Unfortunately, something else was missing. While the container ran almost immediately with no fuss, it couldn’t detect my graphics card and that also meant no support for CUDA or OpenCL. This is important because GPUs are generally better at massively parallel operations, which is very useful for work loads like analyzing data and folding proteins.
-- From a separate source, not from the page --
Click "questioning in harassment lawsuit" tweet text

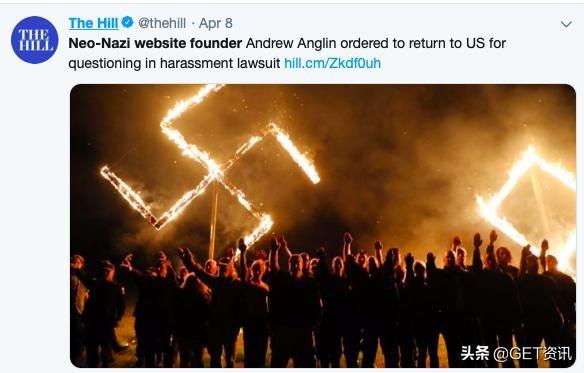tap(174, 63)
Third attempt: fixing CUDA and OpenCL support in the container
Luckily for me, my time working as a developer in AWS SageMaker taught me a few things about Docker and working with nVidia containers. Not a lot, to be honest, but good enough to figure out the issue on my own.
Here’s how I fixed it:
- Update your system’s GPU drivers.
- Optional, but potentially useful for debugging: install nVidia’s CUDA toolkit. If successful, you should be able to see your current CUDA version when running
nvidia-smi
. - Install the nVidia Container Toolkit. This is crucial because it allows your containers to access your graphics card. You can confirm it worked by running
docker run --gpus all nvidia/cuda:10.0-base nvidia-smi
. If you see the same results as above, it means everything is in order. - Finally, I forked yurinnick’s repository and changed the
Dockerfile
to be based onnvidia/opencl
, which includes all the necessary libraries to allow F@H to use it. My final resulting image is currently published to Docker Hub and publicly available.
After doing the prep steps above and fixing the container image, I was able to run GPU workloads in the container using the following run command:
docker run --gpus all \
--name folding-at-home \
-p 7396:7396 \
-p 36330:36330 \
-e USER=Anonymous \
-e TEAM=0 \
-e ENABLE_GPU=true \
-e ENABLE_SMP=true \
--restart unless-stopped \
thebozzcl/folding-at-home \
--allow 0/0 \
--web-allow 0/0
Running the container in other OS and hardware configurations
I haven’t done a lot of testing, other than in my own machine, so there’s not a lot I can say. There’s a few things that are pretty certain:
- This should work without much trouble in other machines with nVidia GPUs, as long as you set up the Container Toolkit and keep your drivers up-to-date.
- This should also work in machines without a dedicated GPU, but you should use a lighter image instead.
- I have no idea if this will run with an AMD GPU. I don’t know what the process to get them to work looks like… but if you manage to do so, let me know!
Future steps and pending work… well, not really
I’m afraid I don’t want to sustain this container long-term. I’d be willing to fix small emergent issues should they appear and review merge requests, but I have plenty of work in my plate as it is and I don’t want to commit long-term to this.
In any case, this container code is dead simple and mostly not mine… so feel free to fork my repo and update the container to your liking!